=== EXTRACTED ENTRIES ===

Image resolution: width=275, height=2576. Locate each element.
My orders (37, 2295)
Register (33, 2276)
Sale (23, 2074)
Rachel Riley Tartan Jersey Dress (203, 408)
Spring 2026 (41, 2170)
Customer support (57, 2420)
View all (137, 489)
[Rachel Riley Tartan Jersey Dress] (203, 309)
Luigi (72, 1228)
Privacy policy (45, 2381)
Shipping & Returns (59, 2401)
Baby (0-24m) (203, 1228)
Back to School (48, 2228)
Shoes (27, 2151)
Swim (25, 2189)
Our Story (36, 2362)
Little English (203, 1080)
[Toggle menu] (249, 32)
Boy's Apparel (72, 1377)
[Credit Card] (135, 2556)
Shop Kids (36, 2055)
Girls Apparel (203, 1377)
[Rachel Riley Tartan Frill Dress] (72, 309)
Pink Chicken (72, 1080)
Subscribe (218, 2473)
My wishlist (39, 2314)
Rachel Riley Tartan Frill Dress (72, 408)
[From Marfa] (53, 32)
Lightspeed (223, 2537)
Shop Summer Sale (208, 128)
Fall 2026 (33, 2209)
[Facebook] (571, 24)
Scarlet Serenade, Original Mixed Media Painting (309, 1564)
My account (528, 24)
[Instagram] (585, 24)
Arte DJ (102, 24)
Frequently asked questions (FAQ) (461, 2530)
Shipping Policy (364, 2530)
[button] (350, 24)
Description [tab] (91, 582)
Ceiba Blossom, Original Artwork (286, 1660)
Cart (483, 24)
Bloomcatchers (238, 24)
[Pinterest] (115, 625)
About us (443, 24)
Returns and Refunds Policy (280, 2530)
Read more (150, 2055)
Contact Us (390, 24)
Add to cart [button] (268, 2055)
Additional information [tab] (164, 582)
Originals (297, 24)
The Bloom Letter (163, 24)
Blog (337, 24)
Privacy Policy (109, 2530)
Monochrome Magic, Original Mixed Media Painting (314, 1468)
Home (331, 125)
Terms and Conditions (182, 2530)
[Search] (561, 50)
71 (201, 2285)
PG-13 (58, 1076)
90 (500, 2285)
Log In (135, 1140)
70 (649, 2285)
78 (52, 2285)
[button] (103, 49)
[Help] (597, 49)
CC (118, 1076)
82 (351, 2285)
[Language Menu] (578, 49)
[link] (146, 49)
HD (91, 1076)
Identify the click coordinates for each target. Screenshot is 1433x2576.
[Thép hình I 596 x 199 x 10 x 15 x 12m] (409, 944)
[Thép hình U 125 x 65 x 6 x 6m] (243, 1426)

===

INSTRUCTIONS TO FOLLOW
Your task is to transcribe the listing above in full, exactly as given.

RESPONSE FOR THIS EXERCISE
Image resolution: width=275, height=2576. Locate each element.
My orders (37, 2295)
Register (33, 2276)
Sale (23, 2074)
Rachel Riley Tartan Jersey Dress (203, 408)
Spring 2026 (41, 2170)
Customer support (57, 2420)
View all (137, 489)
[Rachel Riley Tartan Jersey Dress] (203, 309)
Luigi (72, 1228)
Privacy policy (45, 2381)
Shipping & Returns (59, 2401)
Baby (0-24m) (203, 1228)
Back to School (48, 2228)
Shoes (27, 2151)
Swim (25, 2189)
Our Story (36, 2362)
Little English (203, 1080)
[Toggle menu] (249, 32)
Boy's Apparel (72, 1377)
[Credit Card] (135, 2556)
Shop Kids (36, 2055)
Girls Apparel (203, 1377)
[Rachel Riley Tartan Frill Dress] (72, 309)
Pink Chicken (72, 1080)
Subscribe (218, 2473)
My wishlist (39, 2314)
Rachel Riley Tartan Frill Dress (72, 408)
[From Marfa] (53, 32)
Lightspeed (223, 2537)
Shop Summer Sale (208, 128)
Fall 2026 (33, 2209)
[Facebook] (571, 24)
Scarlet Serenade, Original Mixed Media Painting (309, 1564)
My account (528, 24)
[Instagram] (585, 24)
Arte DJ (102, 24)
Frequently asked questions (FAQ) (461, 2530)
Shipping Policy (364, 2530)
[button] (350, 24)
Description [tab] (91, 582)
Ceiba Blossom, Original Artwork (286, 1660)
Cart (483, 24)
Bloomcatchers (238, 24)
[Pinterest] (115, 625)
About us (443, 24)
Returns and Refunds Policy (280, 2530)
Read more (150, 2055)
Contact Us (390, 24)
Add to cart [button] (268, 2055)
Additional information [tab] (164, 582)
Originals (297, 24)
The Bloom Letter (163, 24)
Blog (337, 24)
Privacy Policy (109, 2530)
Monochrome Magic, Original Mixed Media Painting (314, 1468)
Home (331, 125)
Terms and Conditions (182, 2530)
[Search] (561, 50)
71 (201, 2285)
PG-13 (58, 1076)
90 (500, 2285)
Log In (135, 1140)
70 (649, 2285)
78 (52, 2285)
[button] (103, 49)
[Help] (597, 49)
CC (118, 1076)
82 (351, 2285)
[Language Menu] (578, 49)
[link] (146, 49)
HD (91, 1076)
Identify the click coordinates for each target. Screenshot is 1433x2576.
[Thép hình I 596 x 199 x 10 x 15 x 12m] (409, 944)
[Thép hình U 125 x 65 x 6 x 6m] (243, 1426)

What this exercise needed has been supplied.